(Recorded data)
======
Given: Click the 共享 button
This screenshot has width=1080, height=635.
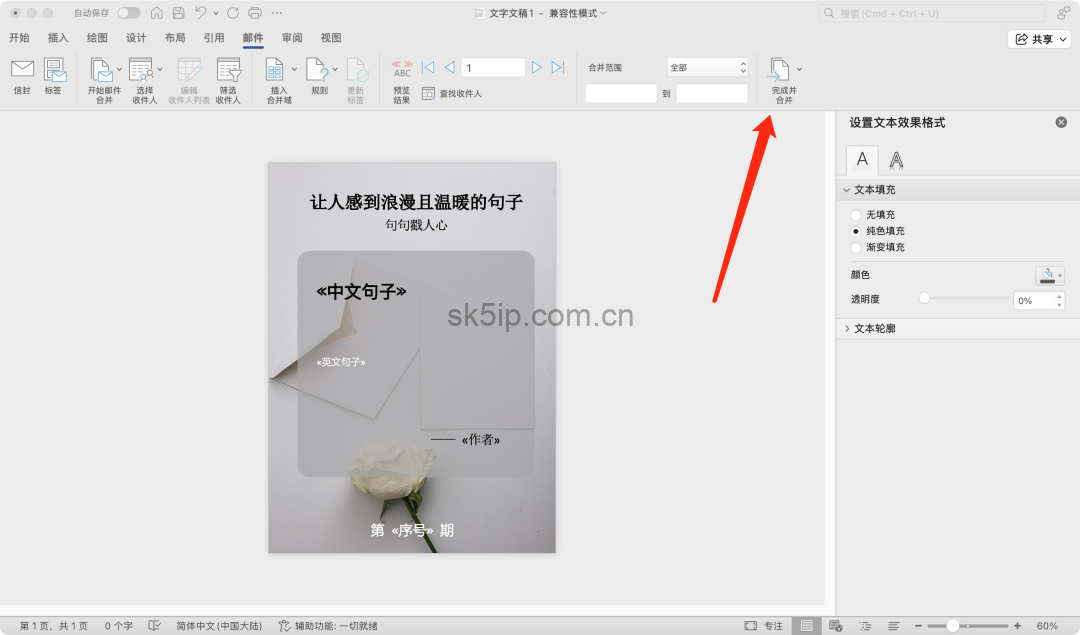Looking at the screenshot, I should tap(1038, 37).
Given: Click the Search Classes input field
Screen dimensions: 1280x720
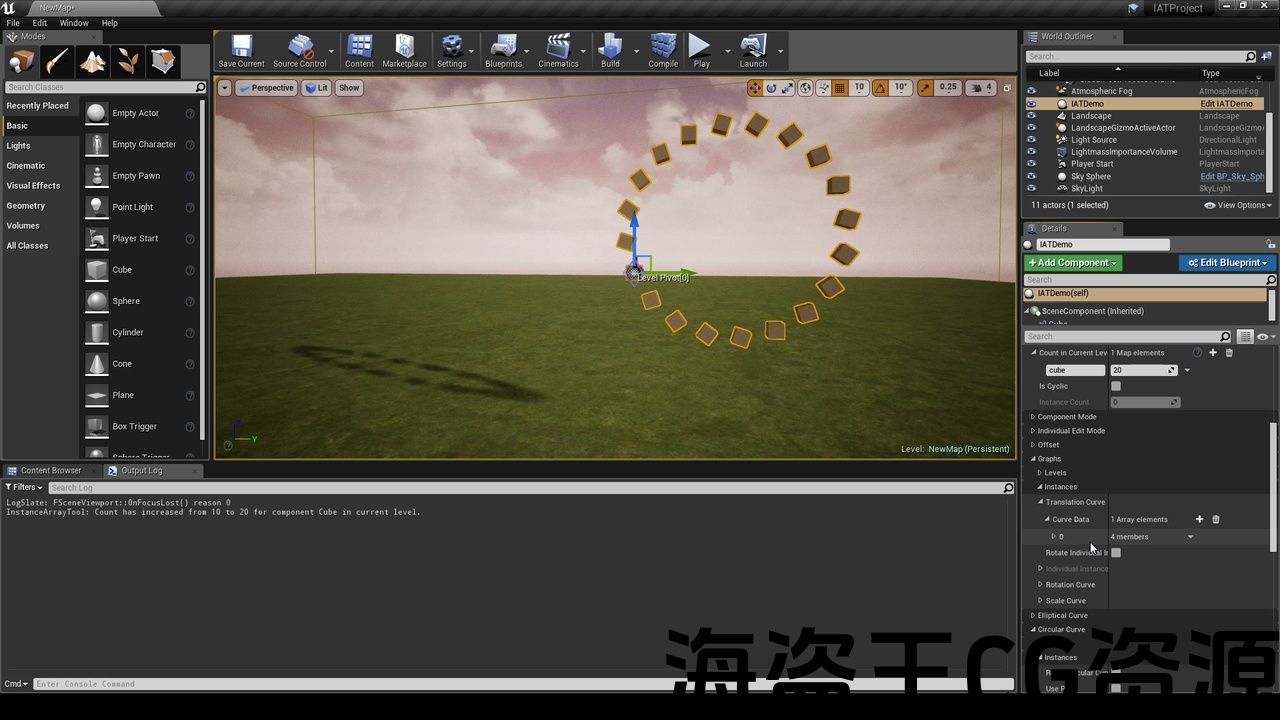Looking at the screenshot, I should (98, 88).

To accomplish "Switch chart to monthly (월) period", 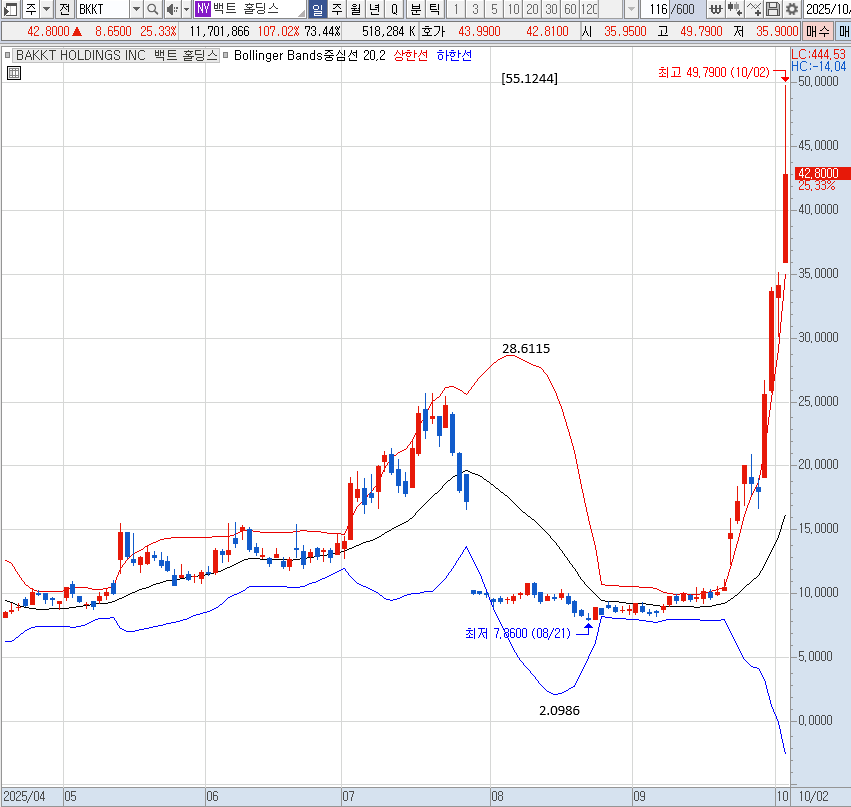I will tap(355, 9).
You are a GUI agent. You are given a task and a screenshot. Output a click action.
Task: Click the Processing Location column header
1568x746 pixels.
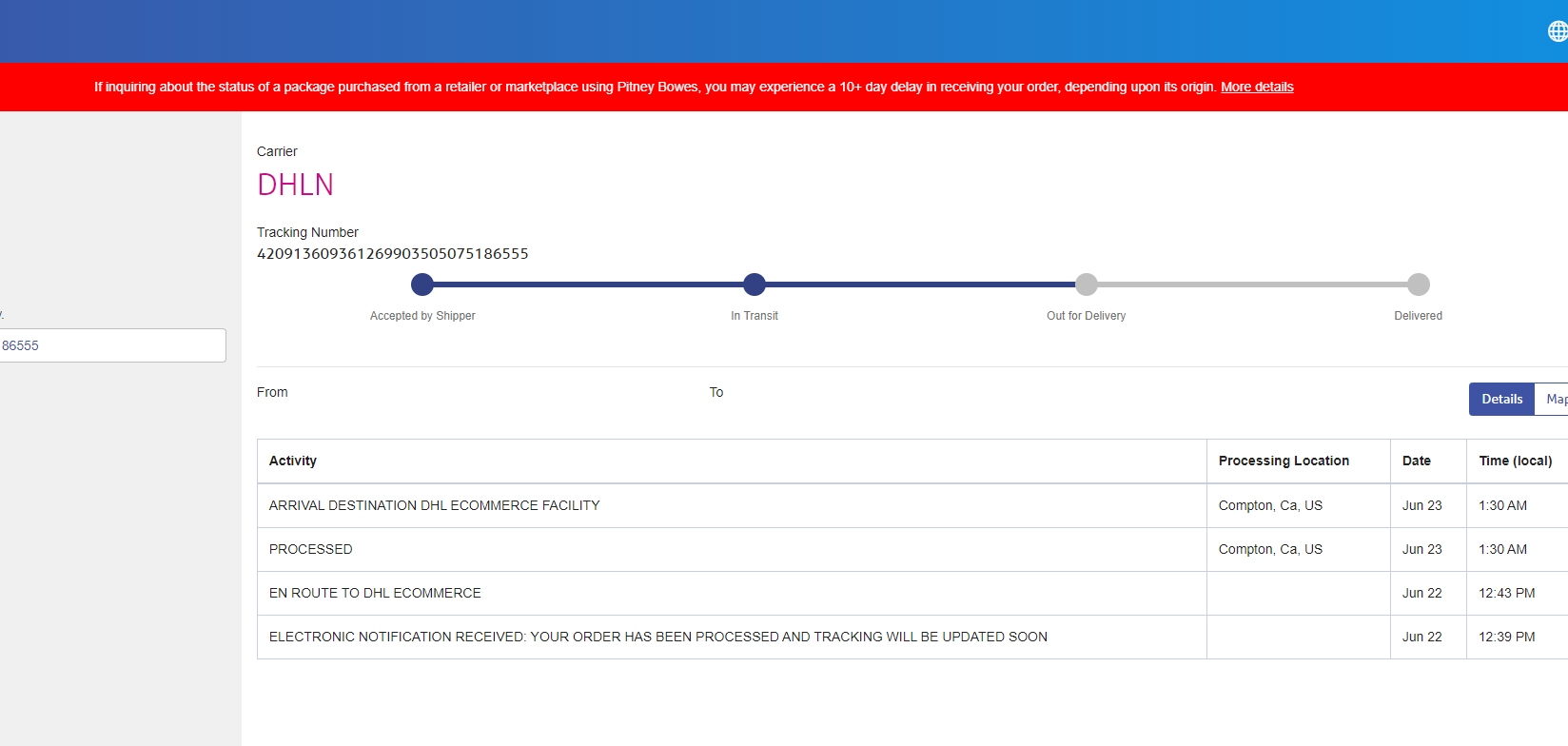[1284, 461]
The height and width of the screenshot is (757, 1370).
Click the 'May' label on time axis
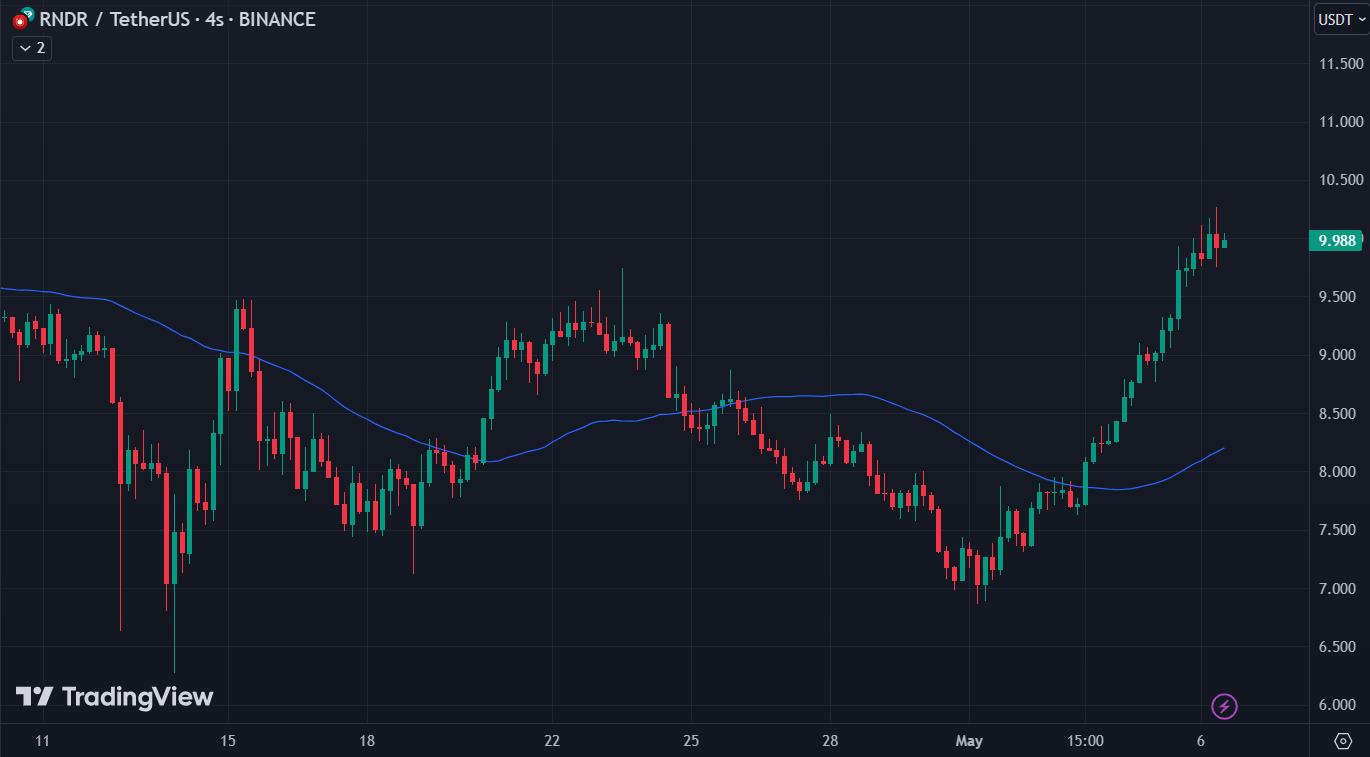pos(969,741)
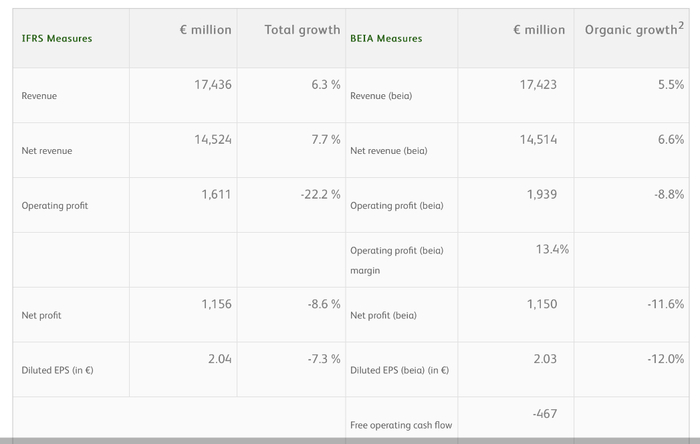Select the 1,156 net profit value
700x444 pixels.
216,304
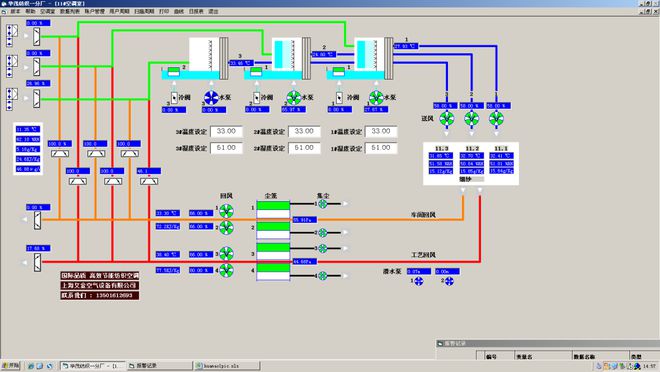Open the 空调室 menu
The width and height of the screenshot is (660, 372).
[48, 11]
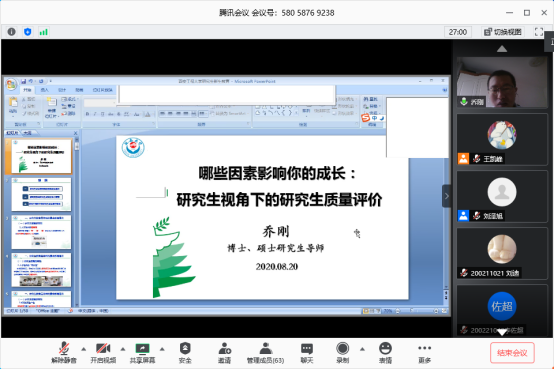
======
**Short exercise**. Copy the listing from the line that contains "You are a GUI" through the end, renaming "column header" to "column heading" and leaving everything else as it is. Leave the pictures out.

**Response to the task**.
You are a GUI agent. You are given a task and a screenshot. Output a click action.
Task: Click the Processing Location column heading
1568x746 pixels.
[1284, 461]
The height and width of the screenshot is (757, 1370).
Click the 'May' label on time axis
pos(969,741)
Select the 1,156 net profit value
700x444 pixels.
216,304
Open the 空调室 menu
The width and height of the screenshot is (660, 372).
[48, 11]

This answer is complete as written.